-- START OF Excerpted records --
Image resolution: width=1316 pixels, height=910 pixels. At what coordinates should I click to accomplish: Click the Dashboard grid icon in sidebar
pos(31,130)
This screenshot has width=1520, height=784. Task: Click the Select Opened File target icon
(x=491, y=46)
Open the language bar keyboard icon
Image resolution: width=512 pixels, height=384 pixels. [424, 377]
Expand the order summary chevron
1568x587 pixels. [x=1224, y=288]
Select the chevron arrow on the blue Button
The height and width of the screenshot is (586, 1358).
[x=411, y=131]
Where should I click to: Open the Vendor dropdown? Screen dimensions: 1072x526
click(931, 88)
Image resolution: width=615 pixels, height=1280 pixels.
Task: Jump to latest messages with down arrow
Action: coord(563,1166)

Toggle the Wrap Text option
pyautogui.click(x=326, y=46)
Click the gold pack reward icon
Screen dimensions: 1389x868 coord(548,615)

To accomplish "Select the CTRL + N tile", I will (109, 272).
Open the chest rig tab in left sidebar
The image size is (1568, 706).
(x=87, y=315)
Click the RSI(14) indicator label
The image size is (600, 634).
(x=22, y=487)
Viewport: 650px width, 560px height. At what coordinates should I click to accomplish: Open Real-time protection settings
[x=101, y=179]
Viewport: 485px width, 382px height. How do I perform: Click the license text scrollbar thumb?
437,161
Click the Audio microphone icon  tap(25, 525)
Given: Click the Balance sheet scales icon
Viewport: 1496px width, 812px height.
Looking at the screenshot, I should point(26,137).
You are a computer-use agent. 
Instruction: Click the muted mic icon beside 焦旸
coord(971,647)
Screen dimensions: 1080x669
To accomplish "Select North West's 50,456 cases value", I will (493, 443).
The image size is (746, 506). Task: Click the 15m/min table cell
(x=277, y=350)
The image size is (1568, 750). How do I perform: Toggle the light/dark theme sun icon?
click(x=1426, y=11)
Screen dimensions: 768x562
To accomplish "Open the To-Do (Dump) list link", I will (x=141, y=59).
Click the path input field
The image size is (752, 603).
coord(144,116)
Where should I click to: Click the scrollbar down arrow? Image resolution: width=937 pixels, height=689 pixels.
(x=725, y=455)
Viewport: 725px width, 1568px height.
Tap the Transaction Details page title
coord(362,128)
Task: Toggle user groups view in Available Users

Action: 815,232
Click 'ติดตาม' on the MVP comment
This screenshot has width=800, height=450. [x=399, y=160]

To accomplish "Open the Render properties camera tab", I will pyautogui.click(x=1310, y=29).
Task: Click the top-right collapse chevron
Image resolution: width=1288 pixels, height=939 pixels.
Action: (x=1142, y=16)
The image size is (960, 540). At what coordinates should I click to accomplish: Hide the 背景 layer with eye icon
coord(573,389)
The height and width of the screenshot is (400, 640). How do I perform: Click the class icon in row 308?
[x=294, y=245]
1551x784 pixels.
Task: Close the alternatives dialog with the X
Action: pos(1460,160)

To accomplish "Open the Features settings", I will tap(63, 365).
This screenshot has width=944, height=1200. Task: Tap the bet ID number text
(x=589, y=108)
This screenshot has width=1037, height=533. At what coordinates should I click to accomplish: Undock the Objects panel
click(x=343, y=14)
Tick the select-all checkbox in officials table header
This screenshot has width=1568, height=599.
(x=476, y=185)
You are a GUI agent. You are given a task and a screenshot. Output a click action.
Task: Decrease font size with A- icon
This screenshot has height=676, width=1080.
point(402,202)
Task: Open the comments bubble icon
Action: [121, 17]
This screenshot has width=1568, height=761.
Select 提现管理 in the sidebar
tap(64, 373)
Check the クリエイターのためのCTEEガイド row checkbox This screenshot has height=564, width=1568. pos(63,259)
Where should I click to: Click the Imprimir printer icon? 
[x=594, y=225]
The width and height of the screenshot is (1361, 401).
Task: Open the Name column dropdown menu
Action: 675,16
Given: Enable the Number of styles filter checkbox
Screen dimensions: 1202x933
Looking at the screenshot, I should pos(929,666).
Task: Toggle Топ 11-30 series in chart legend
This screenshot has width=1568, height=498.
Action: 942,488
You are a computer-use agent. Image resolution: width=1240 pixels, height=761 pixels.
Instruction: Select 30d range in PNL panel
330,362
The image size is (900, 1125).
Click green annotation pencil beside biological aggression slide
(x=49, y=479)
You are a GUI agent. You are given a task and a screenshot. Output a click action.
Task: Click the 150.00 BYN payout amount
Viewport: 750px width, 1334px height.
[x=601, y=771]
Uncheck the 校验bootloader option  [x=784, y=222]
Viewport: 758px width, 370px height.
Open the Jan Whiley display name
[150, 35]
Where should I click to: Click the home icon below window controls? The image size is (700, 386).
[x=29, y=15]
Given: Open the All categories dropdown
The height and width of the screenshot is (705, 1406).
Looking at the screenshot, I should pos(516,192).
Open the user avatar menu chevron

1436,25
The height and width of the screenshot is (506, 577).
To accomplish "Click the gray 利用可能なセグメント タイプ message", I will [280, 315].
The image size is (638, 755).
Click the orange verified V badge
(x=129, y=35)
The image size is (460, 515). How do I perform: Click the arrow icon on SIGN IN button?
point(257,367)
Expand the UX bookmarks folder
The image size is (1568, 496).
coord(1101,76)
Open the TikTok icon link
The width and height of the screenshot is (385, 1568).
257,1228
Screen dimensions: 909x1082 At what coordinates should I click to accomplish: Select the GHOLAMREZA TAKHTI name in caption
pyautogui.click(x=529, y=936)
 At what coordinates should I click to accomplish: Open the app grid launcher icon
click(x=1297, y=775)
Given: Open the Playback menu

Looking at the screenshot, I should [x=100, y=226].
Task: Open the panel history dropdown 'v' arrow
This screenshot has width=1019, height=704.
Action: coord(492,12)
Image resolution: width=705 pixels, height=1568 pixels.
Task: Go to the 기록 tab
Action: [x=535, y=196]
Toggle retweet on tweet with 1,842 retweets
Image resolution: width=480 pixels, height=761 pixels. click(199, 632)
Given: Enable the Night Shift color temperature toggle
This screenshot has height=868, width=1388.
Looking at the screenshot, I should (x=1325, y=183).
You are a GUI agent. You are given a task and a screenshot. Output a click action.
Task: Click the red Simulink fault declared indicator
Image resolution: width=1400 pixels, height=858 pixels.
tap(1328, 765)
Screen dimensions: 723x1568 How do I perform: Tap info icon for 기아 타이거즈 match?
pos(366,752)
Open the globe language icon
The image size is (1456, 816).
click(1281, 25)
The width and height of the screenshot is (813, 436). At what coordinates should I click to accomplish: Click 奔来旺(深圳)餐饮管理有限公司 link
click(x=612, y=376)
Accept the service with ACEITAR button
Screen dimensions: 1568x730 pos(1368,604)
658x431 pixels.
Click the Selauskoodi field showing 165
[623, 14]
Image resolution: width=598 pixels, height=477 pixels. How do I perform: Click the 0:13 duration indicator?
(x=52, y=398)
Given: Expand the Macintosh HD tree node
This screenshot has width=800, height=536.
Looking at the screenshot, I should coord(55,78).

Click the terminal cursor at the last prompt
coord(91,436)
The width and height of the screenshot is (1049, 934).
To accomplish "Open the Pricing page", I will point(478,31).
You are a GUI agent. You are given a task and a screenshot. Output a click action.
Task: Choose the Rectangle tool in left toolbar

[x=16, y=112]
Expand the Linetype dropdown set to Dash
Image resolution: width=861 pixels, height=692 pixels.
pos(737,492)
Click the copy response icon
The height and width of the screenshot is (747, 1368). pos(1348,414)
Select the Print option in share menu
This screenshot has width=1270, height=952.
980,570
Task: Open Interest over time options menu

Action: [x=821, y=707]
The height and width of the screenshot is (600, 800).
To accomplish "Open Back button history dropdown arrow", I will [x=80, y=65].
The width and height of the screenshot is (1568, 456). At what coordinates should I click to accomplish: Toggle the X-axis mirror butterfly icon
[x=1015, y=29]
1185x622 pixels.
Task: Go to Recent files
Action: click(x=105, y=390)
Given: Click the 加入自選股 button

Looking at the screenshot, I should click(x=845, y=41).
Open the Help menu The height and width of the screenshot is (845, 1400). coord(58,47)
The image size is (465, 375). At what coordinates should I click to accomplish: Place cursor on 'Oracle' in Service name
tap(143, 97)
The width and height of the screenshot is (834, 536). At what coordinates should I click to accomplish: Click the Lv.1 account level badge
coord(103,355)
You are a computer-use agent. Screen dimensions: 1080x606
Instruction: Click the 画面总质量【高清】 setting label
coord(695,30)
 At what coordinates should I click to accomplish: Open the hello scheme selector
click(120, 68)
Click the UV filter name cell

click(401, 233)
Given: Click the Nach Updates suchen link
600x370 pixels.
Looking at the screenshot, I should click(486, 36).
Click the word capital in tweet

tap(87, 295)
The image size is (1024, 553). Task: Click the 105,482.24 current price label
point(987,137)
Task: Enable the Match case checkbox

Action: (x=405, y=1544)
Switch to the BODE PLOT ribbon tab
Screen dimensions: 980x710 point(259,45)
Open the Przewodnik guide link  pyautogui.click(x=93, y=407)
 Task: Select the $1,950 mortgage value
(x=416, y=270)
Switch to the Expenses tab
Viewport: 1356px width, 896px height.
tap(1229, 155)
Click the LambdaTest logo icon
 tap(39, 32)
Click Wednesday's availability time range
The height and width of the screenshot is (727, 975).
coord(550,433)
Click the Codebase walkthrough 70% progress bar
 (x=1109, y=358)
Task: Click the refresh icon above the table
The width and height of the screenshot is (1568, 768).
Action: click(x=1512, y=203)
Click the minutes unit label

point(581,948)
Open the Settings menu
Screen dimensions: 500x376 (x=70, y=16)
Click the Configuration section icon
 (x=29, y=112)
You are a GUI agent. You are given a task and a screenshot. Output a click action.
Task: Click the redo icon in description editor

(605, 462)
-- END OF Excerpted records --
_Brief_:
Please gather every line of the material above that contains the word "cursor" and copy each one out.

_Output for this task_:
Click the terminal cursor at the last prompt
The image size is (465, 375). At what coordinates should I click to accomplish: Place cursor on 'Oracle' in Service name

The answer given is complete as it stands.